Are XDR replicated records returned in queries?

I have a ‘Simple Active-Active’ setup of 2 aerospike clusters with each cluster setup to XDR replicate its records to the other cluster.

  1. I need only the counts of the master records(non-XDR replicated records from each cluster). Can I do that using the java client api/ udf aggregation?

2.This is the reverse of Q1: can I fetch the counts of the master records as well as the XDR replicated records from the cluster?

A2. Let me answer your Q2 first as its simple and straight forward. In the logs we continuously print the master objected count for each namespace. The same info can be obtained via namespace stats too (statname : master_objects). You just need to sum up those values across all the nodes in the cluster.

A1. We do not maintain information if a record is written by XDR or by the client. But we have namespace stats which tell number of writes by clients+xdr (client_write_success) and number of writes by XDR alone (xdr_write_success). Note that this does not represent the object count. there can be 1000 writes but only 1 object. I am not sure if the stat will serve your purpose.

Thanks Sunil - that was a crisp answer. For A2, can I fetch those stats using the java API?

Yes, you can use the Info API in Java. The command string is "namespace/<nsname>". Replace <nsname> with actual namespace name. You can request() from one/multiple/all nodes of cluster.

If you want this only for information purpose, you can use our tools to get this information. In general, be advised that its not a good idea to integrate these stats in your core application logic. It is rare, but we may change stat names or their semantics over time. Moreover, your application logic should not depend on the stats.

Sorry, but I come back with another related problem. My problem is no longer limited to simply counting the number of records.

I have a common back-end application node that queries both the clusters in my ‘Simple Active-Active’ setup and then combines the results and sends back combined results back to the API client. The problem, as you would know, is that I get two copies of the same record.

Q1) Is there any way in which I can have my queries on each cluster consider only the master records on that cluster? Does Aerospike give me any customization hook just before XDR copy at the source cluster or before writing at the destination cluster so that I can set a bin in my replicated record(s) to distinguish it from the master records. I can then filter on this bin to return only the master records.

Secondly, I am curious - for the Simple Active-Active XDR replication setup:

Q2). If, on a cluster, Aerospike does not differentiate between the master record and a record written by client, then is it possible to update the XDR copy of a record on the XDR destination cluster?

Q3) I think it is possible to have sets with same names and within same named namespaces in both the clusters. If it is so, is it possible that 2 records in the same set, one in each cluster, have the same PK? If that’s also true, what will happen when each of these 2 records are replicated on the other cluster… Is there a possibility of a clash of PK?

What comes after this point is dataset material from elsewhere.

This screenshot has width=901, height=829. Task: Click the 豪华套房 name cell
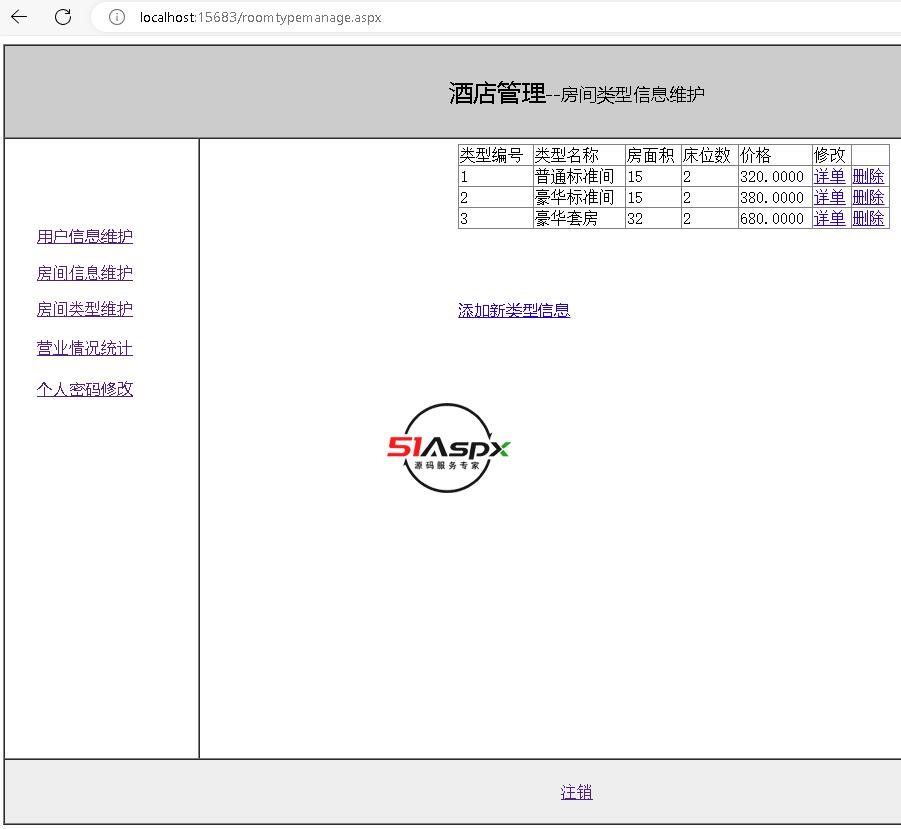[567, 218]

I am not sure why your application is reading replicated data from 2 clusters and merging the data. In general, this idea does not look good to me. The application should know which data is replicated and which one is not. I can understand if you are merging unreplicated data. In XDR you can configure only to replicate some sets and not others. So, your application can organise data in sets and deal with replicated vs non-replicated sets differently. I am not fully aware of requirements, but I feel that it’s worth relooking at your design. You should look at XDR as a data sync mechanism rather than master and slave/replica copies.

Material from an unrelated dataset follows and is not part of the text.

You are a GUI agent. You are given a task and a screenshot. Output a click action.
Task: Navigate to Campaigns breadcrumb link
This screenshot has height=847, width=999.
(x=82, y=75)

Giving answers specific to your questions.

Q1. No hooks are provided to manipulate data before replication.

Q2. Yes, its like any normal record. Your application can read/update the record on destination.

Q3. Yes. We call it write-write conflict. In an active-active setup, if the same record is updated in both the clusters at the same time, this conflict may arise. We do not resolve the situation automatically. Depending on the timing, the last record version to be shipped will survive on both nodes or two different copies may be shipped to each other. The common work around is to aovid write-write conflict from application layer by having key affinity to a cluster.

Its a PoC kind of an application right now. I will design the real application in a way that is consistent with this discussion. Thanks for your inputs

This topic was automatically closed 6 days after the last reply. New replies are no longer allowed.